Suspects have included pesticides, disease-bearing parasites and poor nutrition. Actually the culprit is a witch's brew of pesticides and fungicides, including a class of chemicals called neonicotinoids that contaminate the pollen the bees collect to feed their hives.

Europe already has banned neonicotinoids, but our scientists say that won't be enough because it is the mix of those chemicals and other chemicals that actually is a problem.

We likely won't take any action. It takes too long to get agreement from lawmakers who are in debt to big chemical companies and especially big agricultural chemical companies.

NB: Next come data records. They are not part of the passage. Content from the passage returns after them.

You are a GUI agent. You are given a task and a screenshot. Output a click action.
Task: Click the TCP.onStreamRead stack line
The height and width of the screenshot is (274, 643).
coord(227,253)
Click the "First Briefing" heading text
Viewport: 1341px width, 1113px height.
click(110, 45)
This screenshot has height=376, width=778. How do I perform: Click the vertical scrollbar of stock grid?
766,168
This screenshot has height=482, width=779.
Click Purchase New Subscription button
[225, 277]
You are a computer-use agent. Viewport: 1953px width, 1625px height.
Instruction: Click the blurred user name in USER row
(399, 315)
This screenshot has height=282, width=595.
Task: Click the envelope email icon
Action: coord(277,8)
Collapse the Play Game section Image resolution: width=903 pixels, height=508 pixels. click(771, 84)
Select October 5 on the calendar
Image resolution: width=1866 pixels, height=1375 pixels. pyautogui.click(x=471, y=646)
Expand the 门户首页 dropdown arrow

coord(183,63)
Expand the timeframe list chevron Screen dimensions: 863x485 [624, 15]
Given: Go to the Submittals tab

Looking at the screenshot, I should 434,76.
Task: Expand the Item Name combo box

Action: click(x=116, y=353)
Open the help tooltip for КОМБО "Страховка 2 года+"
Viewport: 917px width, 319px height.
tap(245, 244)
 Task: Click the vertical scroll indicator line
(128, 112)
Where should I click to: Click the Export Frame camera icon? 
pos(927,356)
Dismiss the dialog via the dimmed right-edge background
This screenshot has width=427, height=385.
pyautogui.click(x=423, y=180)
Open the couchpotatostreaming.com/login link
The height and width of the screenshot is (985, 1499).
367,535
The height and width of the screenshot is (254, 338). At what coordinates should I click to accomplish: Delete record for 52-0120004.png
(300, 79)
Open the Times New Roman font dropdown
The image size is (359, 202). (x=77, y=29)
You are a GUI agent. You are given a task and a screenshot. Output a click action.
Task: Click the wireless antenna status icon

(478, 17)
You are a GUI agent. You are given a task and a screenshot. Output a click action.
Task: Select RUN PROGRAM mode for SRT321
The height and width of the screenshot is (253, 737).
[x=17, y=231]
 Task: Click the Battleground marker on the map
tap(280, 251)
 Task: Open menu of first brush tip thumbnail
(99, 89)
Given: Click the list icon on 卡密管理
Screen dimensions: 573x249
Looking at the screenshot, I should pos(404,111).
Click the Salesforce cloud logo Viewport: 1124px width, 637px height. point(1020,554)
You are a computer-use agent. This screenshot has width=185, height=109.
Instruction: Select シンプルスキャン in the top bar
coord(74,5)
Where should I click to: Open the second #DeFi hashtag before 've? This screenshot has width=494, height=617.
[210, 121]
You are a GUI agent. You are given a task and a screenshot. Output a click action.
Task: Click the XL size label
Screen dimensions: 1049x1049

And besides, we don't believe science.

Here's more from the AP poll: 42 percent of Americans are "not too" or "not at all" confident that all life on Earth is the product of evolution, and 51 percent are skeptical that the universe started with a "big bang" 13.8 billion years ago. Another 36 percent doubt the Earth has been around for 4.5 billion years.

Just 53 percent of respondents were "extremely" or "very confident" that childhood vaccines are safe and effective.

Only 69 percent believe in DNA, and 18 percent still don't believe smoking causes cancer.

The world really is still flat - at least in the United States.